Sarah Palin said goodbye to Alaska as governor yesterday, and she didn’t let the occasion pass without shooting a couple of well-deserved zingers at the national media. Via John Ziegler, we have the key moment in her speech, in which she tells the media to stay away from the children of her successor, and to “quit making things up”:
It’s difficult to recall a time when the national media treated two candidates so differently in an election than in 2008 with Palin and Barack Obama. I’ve seen nothing like it, not when Geraldine Ferraro ran as the first woman on a major-party ticket, not when George W. Bush ran against Al Gore or John Kerry, not even when Ronald Reagan — who the media intensely disliked at the time — ran against Jimmy Carter. For that story, see John’s site and his documentary, How Obama Got Elected.
As for not making things up, I’d just be happy if we didn’t see her daughter’s ex-boyfriend appearing on talking-head shows ever again, with the shows treating the 19-year-old as though he was an eminence grise on all things Alaska and Palin.

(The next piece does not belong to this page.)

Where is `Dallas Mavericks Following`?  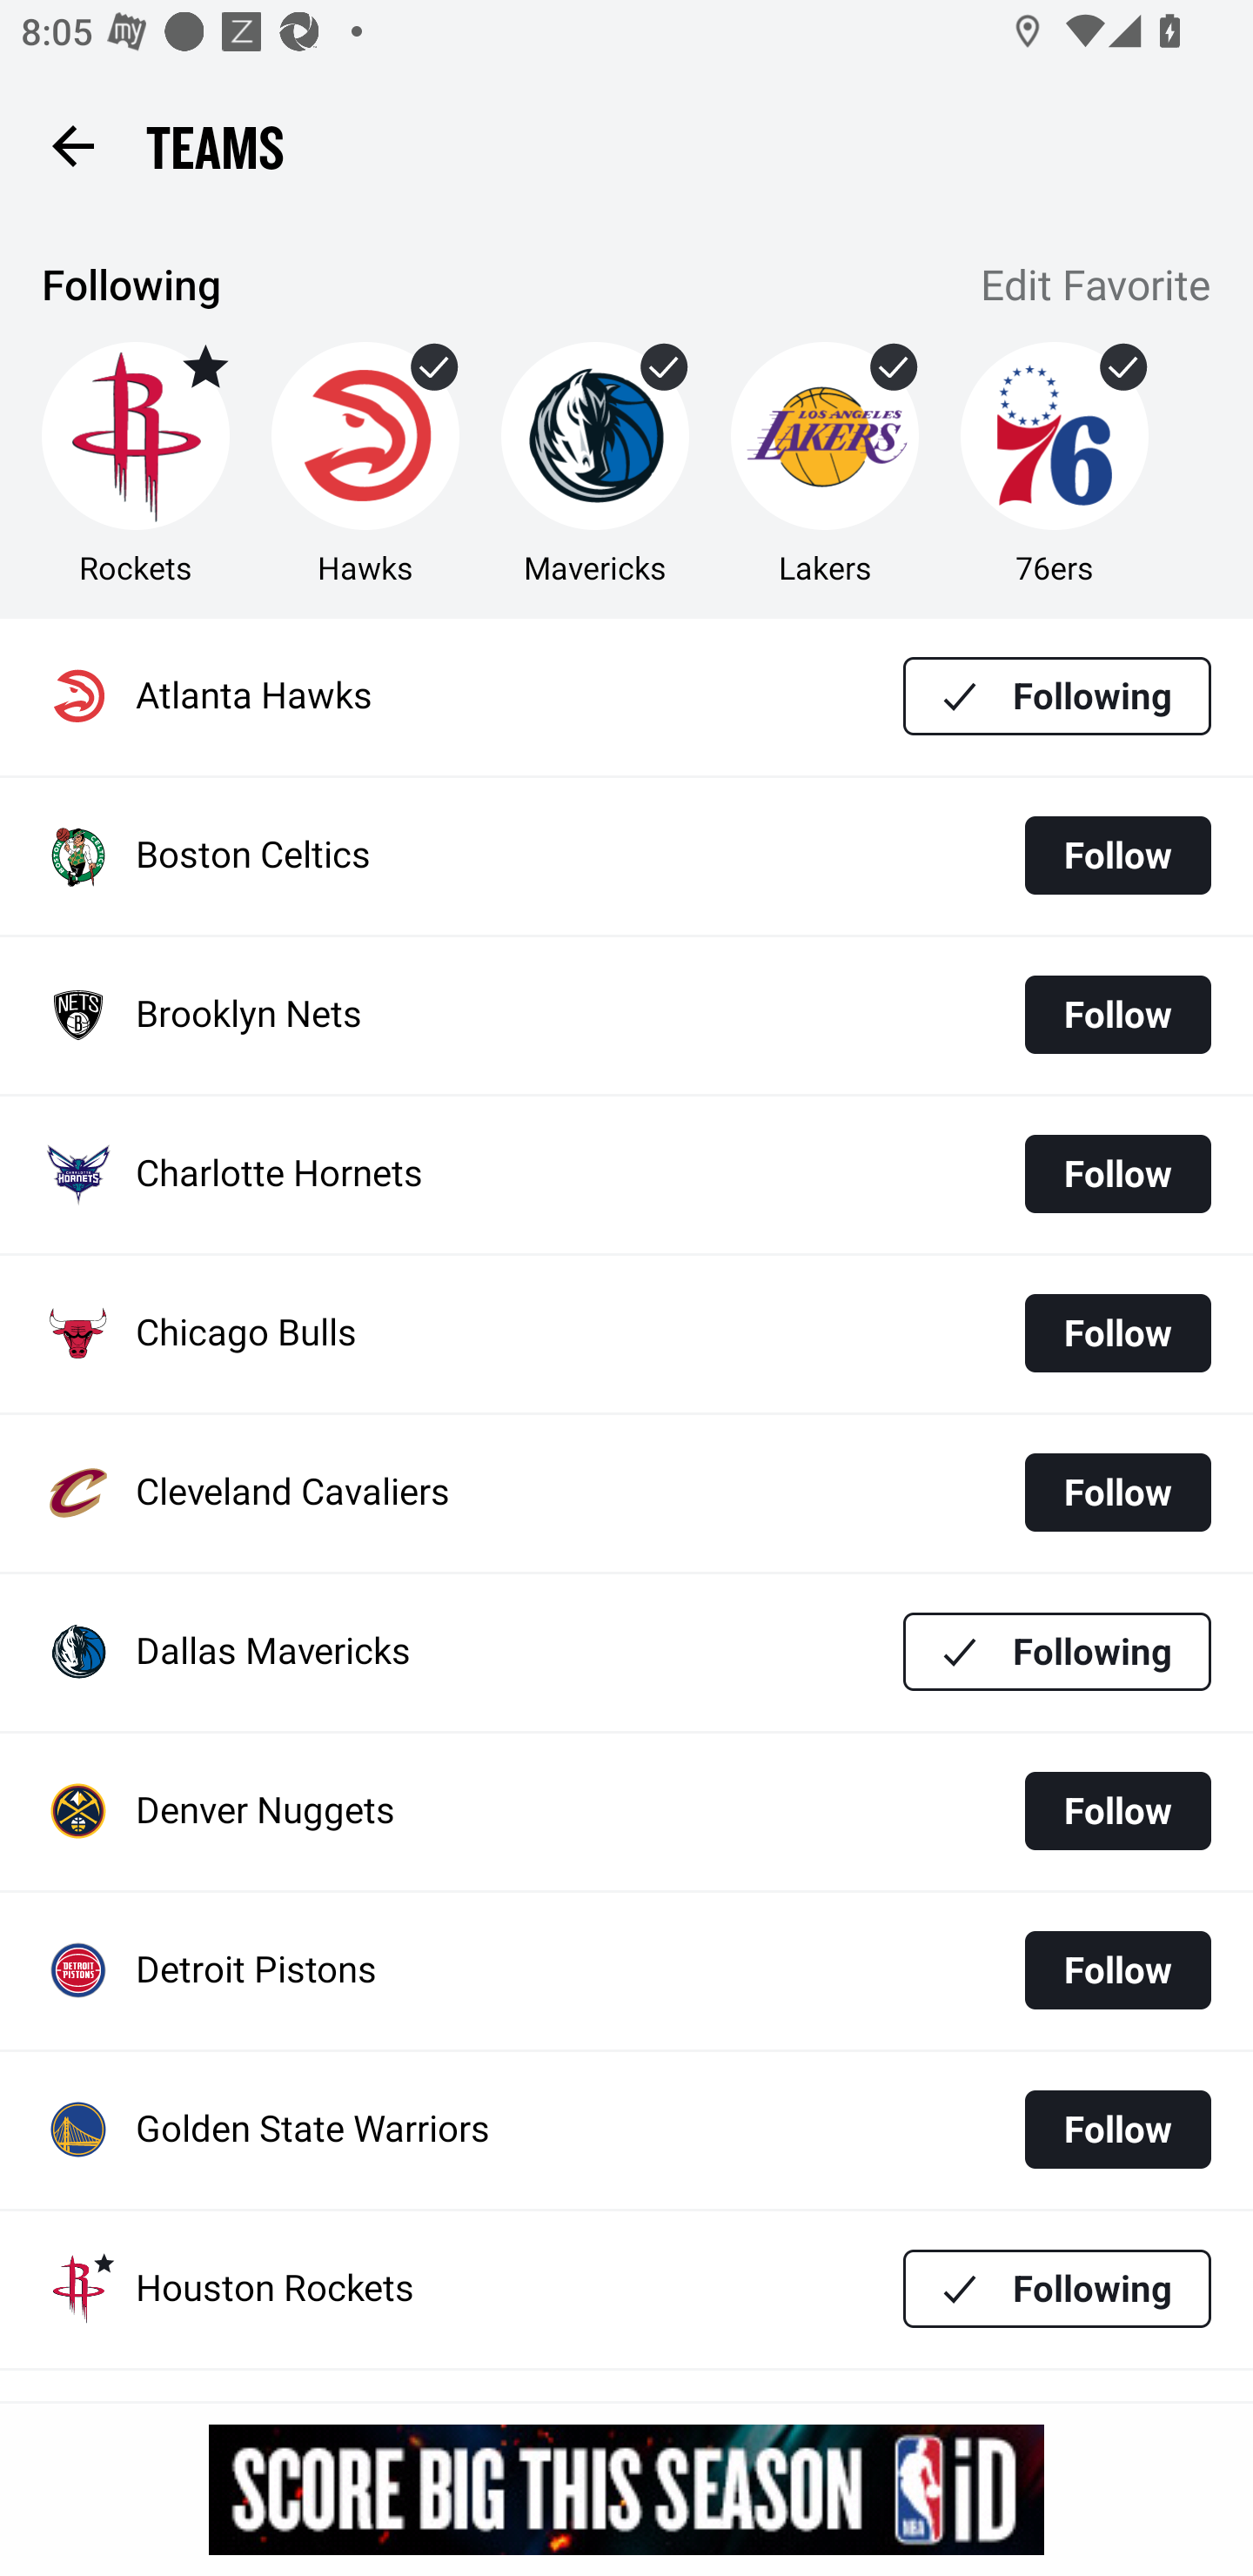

How many teen-age boyfriends become experts on their girlfriends’ families, anyway?
Alllahpundit linked to a mostly fair CBS report in the Headlines on Palin’s speech, which made this good point:
Yes, Palin’s poll numbers have tanked since the heights she achieved after her resounding speech at the Republican National Convention in August of last year. Forty-four percent of Americans viewed her favorably in the CBS News poll taken then, while in the July 12, 2009 CBS News poll, only 26 percent had a favorable view.
But there is another number that should give Palin and her supporters hope that she may yet have a second life in national politics. A whopping thirty-nine percent of those polled in the most recent CBS News survey said that they were undecided or had not heard enough about her.
If a run for president in 2012 is in her future, and don’t be so quick to count her out, she must focus on those 39 percent. After all, her most ardent backers will continue to support her no matter what.
Whether or not the resignation turns out to be a mistake, it’s now done and over. Even if she doesn’t run for office, Palin’s going to be a major force in activist politics, and we’ll see where the road takes her.